Os nove autores do novo artigo, além da Sra. Dambrogio, incluem estudantes do MIT, bem como acadêmicos do King’s College London, da Universidade de Glasgow e da Biblioteca Britânica. A Biblioteca Britânica tem uma exposição em andamento que destaca algumas das letras desbloqueadas.
Um estudo de caso principal do novo artigo é uma carta escrita em 1570 por Catarina de Médici, que como rainha consorte, rainha mãe e regente desempenhou papéis principais por quase meio século na vida política da França. Os estudiosos o encontraram à venda online e o MIT o adquiriu. Catarina escreveu sua carta para Raimond de Beccarie, um soldado, político e diplomata francês. Um vídeo do MIT mostra uma reencenação de como Catherine ou um de seus assistentes dobrou e trancou a carta.
Em seu artigo, os autores descrevem o procedimento em detalhes consideráveis porque a carta sobrevivente reteve até 99% do complicado mecanismo de travamento, permitindo uma reconstrução completa das etapas individuais.
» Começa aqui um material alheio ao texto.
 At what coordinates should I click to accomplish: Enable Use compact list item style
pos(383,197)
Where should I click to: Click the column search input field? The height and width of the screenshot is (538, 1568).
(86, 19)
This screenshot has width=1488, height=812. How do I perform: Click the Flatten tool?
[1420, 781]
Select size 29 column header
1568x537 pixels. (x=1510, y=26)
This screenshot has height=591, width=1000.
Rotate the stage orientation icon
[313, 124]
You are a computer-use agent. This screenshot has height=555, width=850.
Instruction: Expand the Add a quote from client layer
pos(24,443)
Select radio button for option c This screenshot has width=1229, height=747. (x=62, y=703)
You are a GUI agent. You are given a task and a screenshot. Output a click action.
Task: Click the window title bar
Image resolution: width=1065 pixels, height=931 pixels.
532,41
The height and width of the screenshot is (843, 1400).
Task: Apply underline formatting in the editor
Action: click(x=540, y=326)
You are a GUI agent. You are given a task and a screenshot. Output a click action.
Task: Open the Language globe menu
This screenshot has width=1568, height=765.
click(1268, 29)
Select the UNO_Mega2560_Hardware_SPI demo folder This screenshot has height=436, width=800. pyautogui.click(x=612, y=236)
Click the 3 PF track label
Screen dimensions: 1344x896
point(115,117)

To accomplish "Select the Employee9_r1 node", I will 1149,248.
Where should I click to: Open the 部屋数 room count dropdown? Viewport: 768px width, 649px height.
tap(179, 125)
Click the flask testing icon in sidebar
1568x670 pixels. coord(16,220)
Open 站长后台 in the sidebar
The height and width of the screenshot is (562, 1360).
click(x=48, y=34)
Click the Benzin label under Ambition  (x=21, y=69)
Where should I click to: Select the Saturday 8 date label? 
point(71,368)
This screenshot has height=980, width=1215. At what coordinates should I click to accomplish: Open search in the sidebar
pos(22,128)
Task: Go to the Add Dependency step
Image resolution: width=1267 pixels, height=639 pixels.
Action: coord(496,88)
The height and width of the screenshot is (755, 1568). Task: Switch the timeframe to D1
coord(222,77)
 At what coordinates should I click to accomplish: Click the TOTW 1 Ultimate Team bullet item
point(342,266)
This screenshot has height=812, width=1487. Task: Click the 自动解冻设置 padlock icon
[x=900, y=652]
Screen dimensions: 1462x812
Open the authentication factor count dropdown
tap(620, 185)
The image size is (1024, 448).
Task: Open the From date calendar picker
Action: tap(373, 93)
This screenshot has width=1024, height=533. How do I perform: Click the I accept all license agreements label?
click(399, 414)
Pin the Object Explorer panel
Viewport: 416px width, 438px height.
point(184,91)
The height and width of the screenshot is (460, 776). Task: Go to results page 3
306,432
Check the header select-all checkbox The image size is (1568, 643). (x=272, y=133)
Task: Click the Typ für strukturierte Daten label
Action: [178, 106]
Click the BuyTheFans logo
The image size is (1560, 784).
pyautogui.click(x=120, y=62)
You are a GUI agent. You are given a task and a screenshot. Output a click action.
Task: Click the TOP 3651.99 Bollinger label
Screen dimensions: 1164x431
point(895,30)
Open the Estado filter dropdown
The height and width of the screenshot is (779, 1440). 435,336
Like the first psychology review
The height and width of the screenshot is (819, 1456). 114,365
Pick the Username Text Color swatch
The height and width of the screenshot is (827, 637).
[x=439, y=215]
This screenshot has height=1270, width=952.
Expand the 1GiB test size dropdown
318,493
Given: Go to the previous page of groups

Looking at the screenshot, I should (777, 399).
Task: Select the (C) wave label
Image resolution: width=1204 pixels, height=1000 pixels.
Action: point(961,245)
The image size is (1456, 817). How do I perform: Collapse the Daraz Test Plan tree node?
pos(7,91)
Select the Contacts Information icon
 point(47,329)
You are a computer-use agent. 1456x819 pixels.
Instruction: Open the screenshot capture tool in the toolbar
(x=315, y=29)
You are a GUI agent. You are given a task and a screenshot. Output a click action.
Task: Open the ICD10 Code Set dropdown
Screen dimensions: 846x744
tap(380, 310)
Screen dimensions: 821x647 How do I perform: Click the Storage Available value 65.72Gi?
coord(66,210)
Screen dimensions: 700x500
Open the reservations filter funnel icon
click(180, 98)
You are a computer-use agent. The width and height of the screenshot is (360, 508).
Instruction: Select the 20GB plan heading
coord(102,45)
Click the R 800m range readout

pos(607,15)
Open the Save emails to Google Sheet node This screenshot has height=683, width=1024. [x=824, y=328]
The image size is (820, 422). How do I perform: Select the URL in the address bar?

Eles também ampliam um selo de papel sobre a fechadura que revela impressões claras do brasão de Catherine.
Em sua viagem real, os estudiosos examinam uma carta que a rainha Elizabeth escreveu em 1573 para o homem que logo depois assumiu o trono francês como rei Henrique III. Eles dizem que isso ilustra como a fechadura espiral foi usada no mais alto nível das negociações diplomáticas europeias.
Eles também examinam duas cartas trancadas enviadas por Mary Queen of Scots, incluindo a que ela escreveu em 1587, pouco antes de sua decapitação. Alison Wiggins, um estudioso da Universidade de Glasgow e coautor do estudo, argumenta que o uso repetido de cadeados em espiral por Mary em suas cartas lhes deu não apenas segurança, mas também uma espécie de prestígio. O efeito combinado da fechadura, sua própria caligrafia e sua assinatura, escreveu Wiggins, permitiu que Mary “construísse laços de afinidade e parentesco e garantias de autenticidade”.
A Sra. Dambrogio disse que enquanto o novo artigo centrava-se nas mulheres, os homens também usavam a técnica.
“Ainda estamos na fase de coleta de fatos”, disse Dambrogio. Serão necessários anos de estudo adicional, acrescentou ela, para desenvolver uma imagem social abrangente do uso do método.